** Opening RECORD EXTRACTS block **

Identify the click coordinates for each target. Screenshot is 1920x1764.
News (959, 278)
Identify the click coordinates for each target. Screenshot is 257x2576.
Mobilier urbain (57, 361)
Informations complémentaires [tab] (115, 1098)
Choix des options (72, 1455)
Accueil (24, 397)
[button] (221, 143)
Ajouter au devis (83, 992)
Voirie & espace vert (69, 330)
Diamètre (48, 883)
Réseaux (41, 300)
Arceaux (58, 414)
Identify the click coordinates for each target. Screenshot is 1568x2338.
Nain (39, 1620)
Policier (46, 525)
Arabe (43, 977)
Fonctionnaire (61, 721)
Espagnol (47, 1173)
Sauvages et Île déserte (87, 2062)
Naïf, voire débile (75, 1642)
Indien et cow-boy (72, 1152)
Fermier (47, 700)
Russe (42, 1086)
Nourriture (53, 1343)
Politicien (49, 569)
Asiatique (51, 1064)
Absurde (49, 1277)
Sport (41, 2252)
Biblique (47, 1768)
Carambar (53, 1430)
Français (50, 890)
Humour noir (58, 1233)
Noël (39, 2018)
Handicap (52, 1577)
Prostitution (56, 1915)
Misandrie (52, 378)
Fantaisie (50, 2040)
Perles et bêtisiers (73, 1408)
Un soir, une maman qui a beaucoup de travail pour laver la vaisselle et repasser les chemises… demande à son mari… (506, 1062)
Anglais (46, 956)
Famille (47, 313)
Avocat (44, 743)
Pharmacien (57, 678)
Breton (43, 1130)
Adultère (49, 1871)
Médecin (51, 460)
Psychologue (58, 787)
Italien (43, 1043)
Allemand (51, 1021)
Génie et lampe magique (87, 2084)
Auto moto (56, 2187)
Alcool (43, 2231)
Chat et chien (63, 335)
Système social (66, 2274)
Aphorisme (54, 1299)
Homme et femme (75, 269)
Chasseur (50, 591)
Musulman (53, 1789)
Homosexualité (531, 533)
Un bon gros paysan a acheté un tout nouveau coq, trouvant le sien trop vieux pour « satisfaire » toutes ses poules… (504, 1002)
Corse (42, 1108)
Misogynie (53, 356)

** Closing RECORD EXTRACTS block **

WHAT IS NEEDED> Take the records above and return, word for word, only the lines that fall from the line with "Italien (43, 1043)" to the line with "Homosexualité (531, 533)", both of them included.

TASK RESULT>
Italien (43, 1043)
Allemand (51, 1021)
Génie et lampe magique (87, 2084)
Auto moto (56, 2187)
Alcool (43, 2231)
Chat et chien (63, 335)
Système social (66, 2274)
Aphorisme (54, 1299)
Homme et femme (75, 269)
Chasseur (50, 591)
Musulman (53, 1789)
Homosexualité (531, 533)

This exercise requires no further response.